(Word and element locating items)
* * * * * * *
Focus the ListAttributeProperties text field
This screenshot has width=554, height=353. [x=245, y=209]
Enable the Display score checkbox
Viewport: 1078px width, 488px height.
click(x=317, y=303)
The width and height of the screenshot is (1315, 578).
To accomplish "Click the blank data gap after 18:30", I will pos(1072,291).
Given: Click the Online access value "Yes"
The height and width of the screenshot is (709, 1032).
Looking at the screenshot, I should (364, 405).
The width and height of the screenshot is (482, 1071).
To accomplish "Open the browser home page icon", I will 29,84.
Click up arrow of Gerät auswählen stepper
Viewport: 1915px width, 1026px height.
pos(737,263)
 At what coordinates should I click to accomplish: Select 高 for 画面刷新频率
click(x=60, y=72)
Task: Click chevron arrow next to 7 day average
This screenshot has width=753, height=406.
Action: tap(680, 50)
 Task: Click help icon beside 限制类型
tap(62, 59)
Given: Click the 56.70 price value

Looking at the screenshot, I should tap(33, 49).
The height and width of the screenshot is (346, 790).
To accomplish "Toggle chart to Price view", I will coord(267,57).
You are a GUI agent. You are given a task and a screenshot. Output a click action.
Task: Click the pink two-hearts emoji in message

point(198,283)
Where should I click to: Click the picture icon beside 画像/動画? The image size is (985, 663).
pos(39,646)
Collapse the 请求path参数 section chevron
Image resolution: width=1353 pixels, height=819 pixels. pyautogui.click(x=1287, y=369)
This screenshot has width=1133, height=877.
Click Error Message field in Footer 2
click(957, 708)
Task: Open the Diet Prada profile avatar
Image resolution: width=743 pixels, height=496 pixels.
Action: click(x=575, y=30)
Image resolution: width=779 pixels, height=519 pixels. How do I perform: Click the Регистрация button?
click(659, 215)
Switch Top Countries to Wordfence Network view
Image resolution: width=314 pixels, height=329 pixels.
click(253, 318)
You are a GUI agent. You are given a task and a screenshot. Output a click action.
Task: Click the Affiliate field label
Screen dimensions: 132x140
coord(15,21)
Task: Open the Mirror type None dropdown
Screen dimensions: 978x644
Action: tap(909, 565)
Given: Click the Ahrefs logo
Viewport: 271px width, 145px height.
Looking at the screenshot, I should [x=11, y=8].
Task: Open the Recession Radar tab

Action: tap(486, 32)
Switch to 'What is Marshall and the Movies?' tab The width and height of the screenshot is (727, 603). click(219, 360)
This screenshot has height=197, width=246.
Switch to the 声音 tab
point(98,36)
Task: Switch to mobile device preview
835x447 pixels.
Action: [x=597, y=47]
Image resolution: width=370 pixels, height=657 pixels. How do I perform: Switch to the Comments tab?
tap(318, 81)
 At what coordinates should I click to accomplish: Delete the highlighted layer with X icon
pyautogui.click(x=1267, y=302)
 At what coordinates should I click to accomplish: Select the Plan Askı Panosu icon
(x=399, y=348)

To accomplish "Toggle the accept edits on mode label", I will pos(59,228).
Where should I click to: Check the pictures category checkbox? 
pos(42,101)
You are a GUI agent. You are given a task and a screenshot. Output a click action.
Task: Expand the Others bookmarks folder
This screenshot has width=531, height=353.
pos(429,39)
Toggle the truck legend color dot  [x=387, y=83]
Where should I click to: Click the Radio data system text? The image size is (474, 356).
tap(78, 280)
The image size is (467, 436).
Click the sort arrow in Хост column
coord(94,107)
* * * * * * *
Update the items from the start through the line containing "point(198,283)", inclusive, replacing "Display score" with "Show score" and leaving everything else unchanged.

Focus the ListAttributeProperties text field
This screenshot has width=554, height=353. [x=245, y=209]
Enable the Show score checkbox
Viewport: 1078px width, 488px height.
click(x=317, y=303)
The width and height of the screenshot is (1315, 578).
To accomplish "Click the blank data gap after 18:30", I will pos(1072,291).
Given: Click the Online access value "Yes"
The height and width of the screenshot is (709, 1032).
Looking at the screenshot, I should (364, 405).
The width and height of the screenshot is (482, 1071).
To accomplish "Open the browser home page icon", I will 29,84.
Click up arrow of Gerät auswählen stepper
Viewport: 1915px width, 1026px height.
pos(737,263)
 At what coordinates should I click to accomplish: Select 高 for 画面刷新频率
click(x=60, y=72)
Task: Click chevron arrow next to 7 day average
This screenshot has width=753, height=406.
Action: tap(680, 50)
 Task: Click help icon beside 限制类型
tap(62, 59)
Given: Click the 56.70 price value

Looking at the screenshot, I should tap(33, 49).
The height and width of the screenshot is (346, 790).
To accomplish "Toggle chart to Price view", I will coord(267,57).
You are a GUI agent. You are given a task and a screenshot. Output a click action.
Task: Click the pink two-hearts emoji in message

point(198,283)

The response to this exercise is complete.